The study is part of a special issue of Journal of the American Medical Association devoted to the state of U.S. medical research. What emerges from the issue is a picture of an amorphous, mostly profit-driven system, where industry research focuses on existing drugs and lets discovery-stage research lag behind.
The authors call on the medical industry, government and foundations to do better at investing in research on diseases with fewer effective treatments, such as Alzheimer's, and at translating basic research into new treatments and cures.
The authors have ties to the industry, medical schools and health companies, doing consulting work and sitting on drug company boards, according to financial disclosures published with the study.

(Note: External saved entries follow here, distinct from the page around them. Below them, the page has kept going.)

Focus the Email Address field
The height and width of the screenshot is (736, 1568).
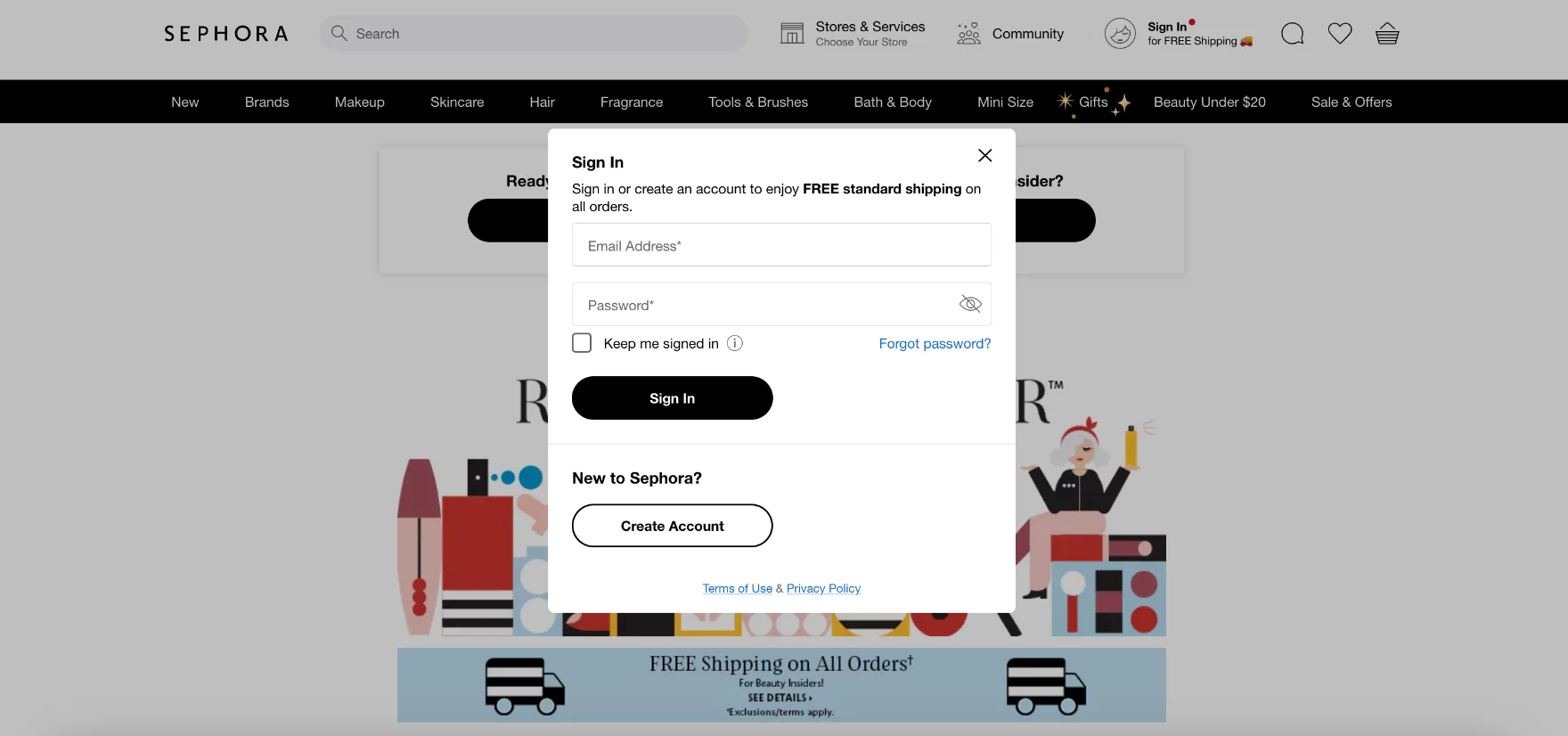(781, 245)
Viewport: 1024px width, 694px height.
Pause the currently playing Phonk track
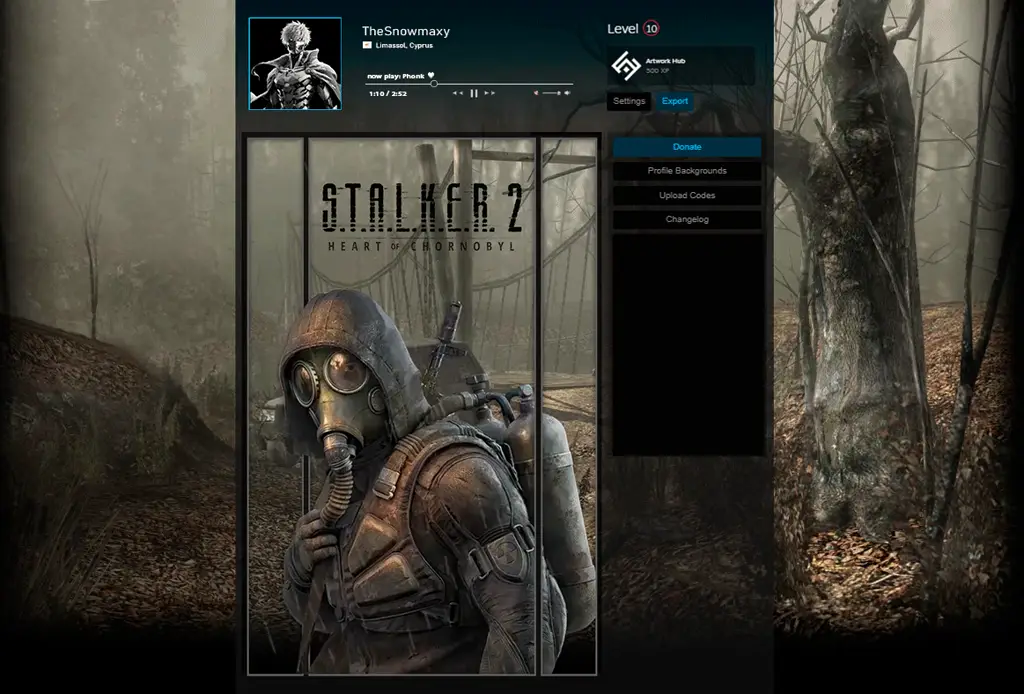click(474, 92)
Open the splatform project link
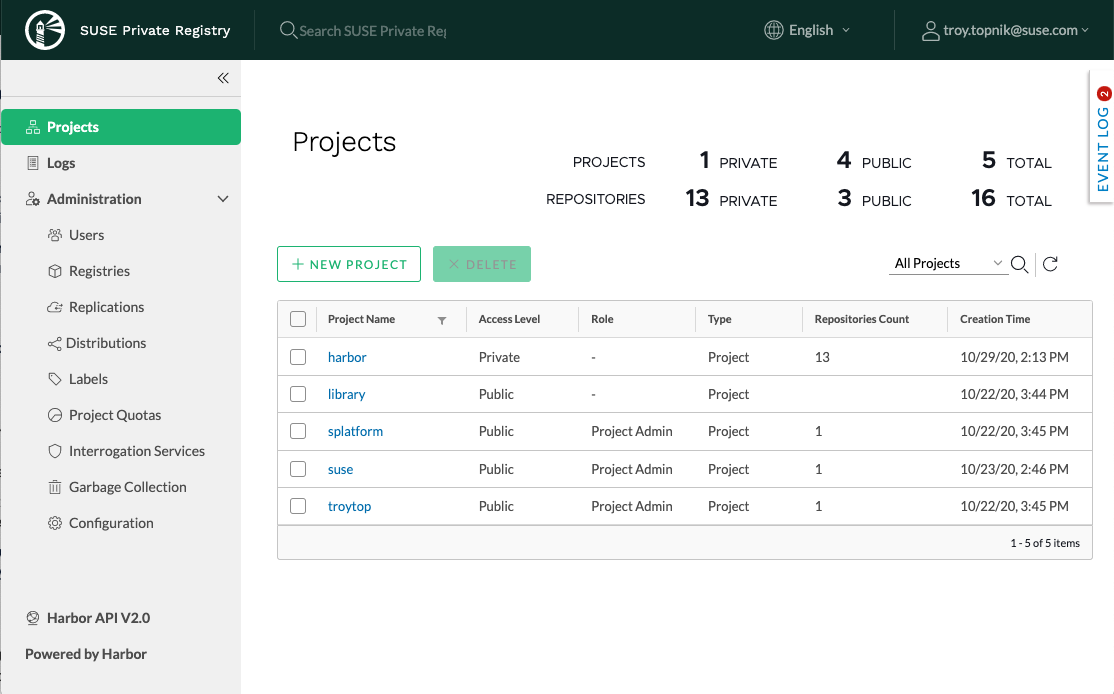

The imbalance between late-stage and early-stage research is growing, the authors wrote, and is due partly to lengthy clinical trials required for new drug approval and partly to pure marketing. Companies often run costly studies to show their drugs work better than competitors' drugs.
In their funding analysis, Moses and his colleagues found that the industry sponsors 57 percent of medical research and the National Institutes of Health pays for 28 percent. That proportion has remained unchanged over the past decade.
The analysis also found that the United States spends about six cents of every health care dollar on medical research. But the nation spends only one-tenth of a cent of every dollar on longer-term evaluation of which drugs and treatments work best at the lowest cost.